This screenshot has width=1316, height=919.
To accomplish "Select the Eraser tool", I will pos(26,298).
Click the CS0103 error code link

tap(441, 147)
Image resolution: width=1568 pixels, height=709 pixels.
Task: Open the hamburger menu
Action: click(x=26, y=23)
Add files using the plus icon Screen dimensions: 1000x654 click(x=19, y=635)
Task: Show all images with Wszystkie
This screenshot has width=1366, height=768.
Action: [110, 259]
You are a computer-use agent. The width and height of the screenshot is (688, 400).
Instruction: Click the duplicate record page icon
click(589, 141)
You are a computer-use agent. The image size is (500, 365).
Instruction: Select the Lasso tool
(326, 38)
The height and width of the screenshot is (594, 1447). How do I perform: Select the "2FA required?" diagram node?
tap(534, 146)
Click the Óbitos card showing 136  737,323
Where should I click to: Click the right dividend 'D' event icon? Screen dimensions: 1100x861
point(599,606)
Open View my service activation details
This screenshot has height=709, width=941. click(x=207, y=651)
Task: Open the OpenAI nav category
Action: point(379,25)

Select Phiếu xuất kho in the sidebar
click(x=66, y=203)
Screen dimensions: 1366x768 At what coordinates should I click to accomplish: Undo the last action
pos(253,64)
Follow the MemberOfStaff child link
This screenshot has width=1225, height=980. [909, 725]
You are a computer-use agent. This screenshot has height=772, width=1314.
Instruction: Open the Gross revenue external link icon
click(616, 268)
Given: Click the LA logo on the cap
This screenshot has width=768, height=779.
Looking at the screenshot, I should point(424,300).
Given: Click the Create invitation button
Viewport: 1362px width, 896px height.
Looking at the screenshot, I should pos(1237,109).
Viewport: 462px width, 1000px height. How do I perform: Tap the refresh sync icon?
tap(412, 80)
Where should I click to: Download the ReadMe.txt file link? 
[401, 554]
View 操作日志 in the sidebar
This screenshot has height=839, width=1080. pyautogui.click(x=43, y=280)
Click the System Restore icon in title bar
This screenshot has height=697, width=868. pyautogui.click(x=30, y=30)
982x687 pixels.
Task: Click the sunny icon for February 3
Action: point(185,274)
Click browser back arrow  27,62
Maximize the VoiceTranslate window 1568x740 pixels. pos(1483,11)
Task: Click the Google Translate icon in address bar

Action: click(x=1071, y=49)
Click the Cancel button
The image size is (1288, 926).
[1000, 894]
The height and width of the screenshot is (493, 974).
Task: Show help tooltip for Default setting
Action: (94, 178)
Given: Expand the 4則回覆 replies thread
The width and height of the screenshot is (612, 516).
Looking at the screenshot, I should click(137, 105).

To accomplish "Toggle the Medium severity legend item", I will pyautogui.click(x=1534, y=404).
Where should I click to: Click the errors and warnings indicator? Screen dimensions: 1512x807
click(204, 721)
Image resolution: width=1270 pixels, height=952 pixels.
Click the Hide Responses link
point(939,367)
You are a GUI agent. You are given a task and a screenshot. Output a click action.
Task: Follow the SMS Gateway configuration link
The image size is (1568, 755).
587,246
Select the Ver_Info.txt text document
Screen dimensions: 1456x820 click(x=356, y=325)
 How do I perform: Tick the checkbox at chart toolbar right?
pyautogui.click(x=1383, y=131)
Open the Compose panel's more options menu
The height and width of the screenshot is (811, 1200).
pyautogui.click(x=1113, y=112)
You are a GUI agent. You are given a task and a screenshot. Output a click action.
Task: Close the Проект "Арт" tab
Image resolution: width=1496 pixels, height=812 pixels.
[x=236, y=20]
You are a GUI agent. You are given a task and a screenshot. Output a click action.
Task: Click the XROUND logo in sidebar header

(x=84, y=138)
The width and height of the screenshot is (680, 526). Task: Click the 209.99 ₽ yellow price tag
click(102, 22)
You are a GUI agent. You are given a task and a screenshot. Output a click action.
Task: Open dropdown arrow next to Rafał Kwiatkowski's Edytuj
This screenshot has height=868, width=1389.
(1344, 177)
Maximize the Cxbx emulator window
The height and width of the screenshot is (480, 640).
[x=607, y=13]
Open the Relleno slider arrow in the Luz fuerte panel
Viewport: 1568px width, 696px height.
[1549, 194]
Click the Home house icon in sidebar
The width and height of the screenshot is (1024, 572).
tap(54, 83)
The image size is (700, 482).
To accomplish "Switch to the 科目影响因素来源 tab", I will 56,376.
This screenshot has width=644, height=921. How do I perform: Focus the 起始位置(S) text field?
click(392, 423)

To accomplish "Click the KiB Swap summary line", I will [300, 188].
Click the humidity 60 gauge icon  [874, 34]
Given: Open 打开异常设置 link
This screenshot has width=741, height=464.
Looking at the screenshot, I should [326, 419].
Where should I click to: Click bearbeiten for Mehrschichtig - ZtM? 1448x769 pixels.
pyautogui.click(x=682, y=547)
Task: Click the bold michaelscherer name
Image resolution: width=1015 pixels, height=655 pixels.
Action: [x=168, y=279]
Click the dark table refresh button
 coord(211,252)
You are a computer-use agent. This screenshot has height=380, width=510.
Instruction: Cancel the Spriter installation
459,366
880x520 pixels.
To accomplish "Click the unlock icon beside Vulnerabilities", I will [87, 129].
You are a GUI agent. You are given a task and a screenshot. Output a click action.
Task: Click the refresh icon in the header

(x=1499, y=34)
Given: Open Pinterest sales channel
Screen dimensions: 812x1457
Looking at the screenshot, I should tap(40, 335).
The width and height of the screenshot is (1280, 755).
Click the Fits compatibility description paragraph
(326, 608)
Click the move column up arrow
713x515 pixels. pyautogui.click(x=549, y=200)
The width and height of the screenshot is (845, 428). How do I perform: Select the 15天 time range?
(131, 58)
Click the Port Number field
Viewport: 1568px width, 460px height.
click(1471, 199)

———

Job:
Retype every line of the data above, character for character.

Solution to the problem:
This screenshot has width=1316, height=919.
To accomplish "Select the Eraser tool", I will pos(26,298).
Click the CS0103 error code link

tap(441, 147)
Image resolution: width=1568 pixels, height=709 pixels.
Task: Open the hamburger menu
Action: click(x=26, y=23)
Add files using the plus icon Screen dimensions: 1000x654 click(x=19, y=635)
Task: Show all images with Wszystkie
This screenshot has width=1366, height=768.
Action: [110, 259]
You are a computer-use agent. The width and height of the screenshot is (688, 400).
Instruction: Click the duplicate record page icon
click(589, 141)
You are a computer-use agent. The image size is (500, 365).
Instruction: Select the Lasso tool
(326, 38)
The height and width of the screenshot is (594, 1447). How do I perform: Select the "2FA required?" diagram node?
tap(534, 146)
Click the Óbitos card showing 136  737,323
Where should I click to: Click the right dividend 'D' event icon? Screen dimensions: 1100x861
point(599,606)
Open View my service activation details
This screenshot has height=709, width=941. click(x=207, y=651)
Task: Open the OpenAI nav category
Action: point(379,25)

Select Phiếu xuất kho in the sidebar
click(x=66, y=203)
Screen dimensions: 1366x768 At what coordinates should I click to accomplish: Undo the last action
pos(253,64)
Follow the MemberOfStaff child link
This screenshot has width=1225, height=980. [909, 725]
You are a computer-use agent. This screenshot has height=772, width=1314.
Instruction: Open the Gross revenue external link icon
click(616, 268)
Given: Click the LA logo on the cap
This screenshot has width=768, height=779.
Looking at the screenshot, I should point(424,300).
Given: Click the Create invitation button
Viewport: 1362px width, 896px height.
Looking at the screenshot, I should pos(1237,109).
Viewport: 462px width, 1000px height. How do I perform: Tap the refresh sync icon?
tap(412, 80)
Where should I click to: Download the ReadMe.txt file link? 
[401, 554]
View 操作日志 in the sidebar
This screenshot has height=839, width=1080. pyautogui.click(x=43, y=280)
Click the System Restore icon in title bar
This screenshot has height=697, width=868. pyautogui.click(x=30, y=30)
982x687 pixels.
Task: Click the sunny icon for February 3
Action: point(185,274)
Click browser back arrow  27,62
Maximize the VoiceTranslate window 1568x740 pixels. pos(1483,11)
Task: Click the Google Translate icon in address bar

Action: click(x=1071, y=49)
Click the Cancel button
The image size is (1288, 926).
[1000, 894]
The height and width of the screenshot is (493, 974).
Task: Show help tooltip for Default setting
Action: (94, 178)
Given: Expand the 4則回覆 replies thread
The width and height of the screenshot is (612, 516).
Looking at the screenshot, I should click(137, 105).

To accomplish "Toggle the Medium severity legend item", I will pyautogui.click(x=1534, y=404).
Where should I click to: Click the errors and warnings indicator? Screen dimensions: 1512x807
click(204, 721)
Image resolution: width=1270 pixels, height=952 pixels.
Click the Hide Responses link
point(939,367)
You are a GUI agent. You are given a task and a screenshot. Output a click action.
Task: Follow the SMS Gateway configuration link
The image size is (1568, 755).
587,246
Select the Ver_Info.txt text document
Screen dimensions: 1456x820 click(x=356, y=325)
 How do I perform: Tick the checkbox at chart toolbar right?
pyautogui.click(x=1383, y=131)
Open the Compose panel's more options menu
The height and width of the screenshot is (811, 1200).
pyautogui.click(x=1113, y=112)
You are a GUI agent. You are given a task and a screenshot. Output a click action.
Task: Close the Проект "Арт" tab
Image resolution: width=1496 pixels, height=812 pixels.
[x=236, y=20]
You are a GUI agent. You are given a task and a screenshot. Output a click action.
Task: Click the XROUND logo in sidebar header

(x=84, y=138)
The width and height of the screenshot is (680, 526). Task: Click the 209.99 ₽ yellow price tag
click(102, 22)
You are a GUI agent. You are given a task and a screenshot. Output a click action.
Task: Open dropdown arrow next to Rafał Kwiatkowski's Edytuj
This screenshot has height=868, width=1389.
(1344, 177)
Maximize the Cxbx emulator window
The height and width of the screenshot is (480, 640).
[x=607, y=13]
Open the Relleno slider arrow in the Luz fuerte panel
Viewport: 1568px width, 696px height.
[1549, 194]
Click the Home house icon in sidebar
The width and height of the screenshot is (1024, 572).
tap(54, 83)
The image size is (700, 482).
To accomplish "Switch to the 科目影响因素来源 tab", I will 56,376.
This screenshot has width=644, height=921. How do I perform: Focus the 起始位置(S) text field?
click(392, 423)

To accomplish "Click the KiB Swap summary line", I will [300, 188].
Click the humidity 60 gauge icon  [874, 34]
Given: Open 打开异常设置 link
This screenshot has width=741, height=464.
Looking at the screenshot, I should [326, 419].
Where should I click to: Click bearbeiten for Mehrschichtig - ZtM? 1448x769 pixels.
pyautogui.click(x=682, y=547)
Task: Click the bold michaelscherer name
Image resolution: width=1015 pixels, height=655 pixels.
Action: [x=168, y=279]
Click the dark table refresh button
 coord(211,252)
You are a computer-use agent. This screenshot has height=380, width=510.
Instruction: Cancel the Spriter installation
459,366
880x520 pixels.
To accomplish "Click the unlock icon beside Vulnerabilities", I will [87, 129].
You are a GUI agent. You are given a task and a screenshot. Output a click action.
Task: Click the refresh icon in the header

(x=1499, y=34)
Given: Open Pinterest sales channel
Screen dimensions: 812x1457
Looking at the screenshot, I should tap(40, 335).
The width and height of the screenshot is (1280, 755).
Click the Fits compatibility description paragraph
(326, 608)
Click the move column up arrow
713x515 pixels. pyautogui.click(x=549, y=200)
The width and height of the screenshot is (845, 428). How do I perform: Select the 15天 time range?
(131, 58)
Click the Port Number field
Viewport: 1568px width, 460px height.
click(1471, 199)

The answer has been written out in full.